He lay there resting for some moments and then, rising, found it necessary to cut his shirt into ribbons in order to bind up some of the wounds which had been inflicted and from which the blood was trickling in considerable quantities.
“Talk about the great American eagle!” mused the boy. “I shall never want to see one again unless he’s on a piece of money! The noble bird of liberty is certainly a scrapper when it comes down to brass tacks, but the encounter of today shows that he is inclined to take every advantage of an opponent!”
Regarding his torn clothes ruefully, the boy once more glanced up at the shelf where he had very foolishly deposited his coat, his revolver and flashlight. His hat had been torn from his head during the first minute of the battle.
“It strikes me,” he considered, “that I’d better head for camp without going back after that plunder.”
Through the break in the mountainous range in which he stood he could see the red sun dropping low down into the sky. He knew that to attempt to secure his property would be to give up all hope of reaching camp before the night fell.

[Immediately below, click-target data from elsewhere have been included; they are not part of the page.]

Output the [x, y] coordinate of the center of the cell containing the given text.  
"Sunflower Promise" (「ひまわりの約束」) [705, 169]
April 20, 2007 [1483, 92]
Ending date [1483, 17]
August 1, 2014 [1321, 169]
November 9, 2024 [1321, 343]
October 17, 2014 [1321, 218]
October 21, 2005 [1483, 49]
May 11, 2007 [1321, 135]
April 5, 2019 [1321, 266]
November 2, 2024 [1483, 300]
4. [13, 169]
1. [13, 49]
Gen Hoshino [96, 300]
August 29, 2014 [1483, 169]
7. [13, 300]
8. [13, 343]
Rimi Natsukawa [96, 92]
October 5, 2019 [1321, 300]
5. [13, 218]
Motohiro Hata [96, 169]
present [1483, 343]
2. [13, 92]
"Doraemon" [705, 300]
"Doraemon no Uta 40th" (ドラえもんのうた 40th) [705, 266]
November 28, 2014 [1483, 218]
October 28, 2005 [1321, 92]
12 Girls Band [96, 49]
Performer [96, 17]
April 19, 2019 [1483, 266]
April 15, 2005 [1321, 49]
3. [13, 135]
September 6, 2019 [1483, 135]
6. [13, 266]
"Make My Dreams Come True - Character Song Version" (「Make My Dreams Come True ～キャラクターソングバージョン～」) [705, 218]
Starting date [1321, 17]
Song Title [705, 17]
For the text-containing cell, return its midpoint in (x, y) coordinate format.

The next question for him to consider was as to whether he should attempt to convey the bird he had shot into camp.
“If I don’t take in the prize,” he mused with a smile showing on his face, “the boys will pretend to believe that I never had any battle with an eagle; that I received my injuries in some other way.”
He looked down at his torn clothing and at his bandaged wrists, and for a moment, realizing how tired he was, resolved to abandon the prize for the time being and make for the camp at all speed. At last, however, the boy’s indomitable courage asserted itself, and he picked up the heavy bird and started on his journey to camp.
Somehow the conformation of the land seemed to always lead him away from the direction he hoped to follow. Here a ledge he was following wound sharply around to the south, ending in a precipitous slope which obliged him to retrace his steps. There a gully in the hills threw a mountain torrent in his path. Long before he saw the light of the campfire, he was nearly ready to drop from exhaustion.
The cheerful blaze, however, brought new courage to his heart and before long he came within the circle of light. When he turned the angle of the rock, Harry and Gilroy greeted him with exclamations of dismay.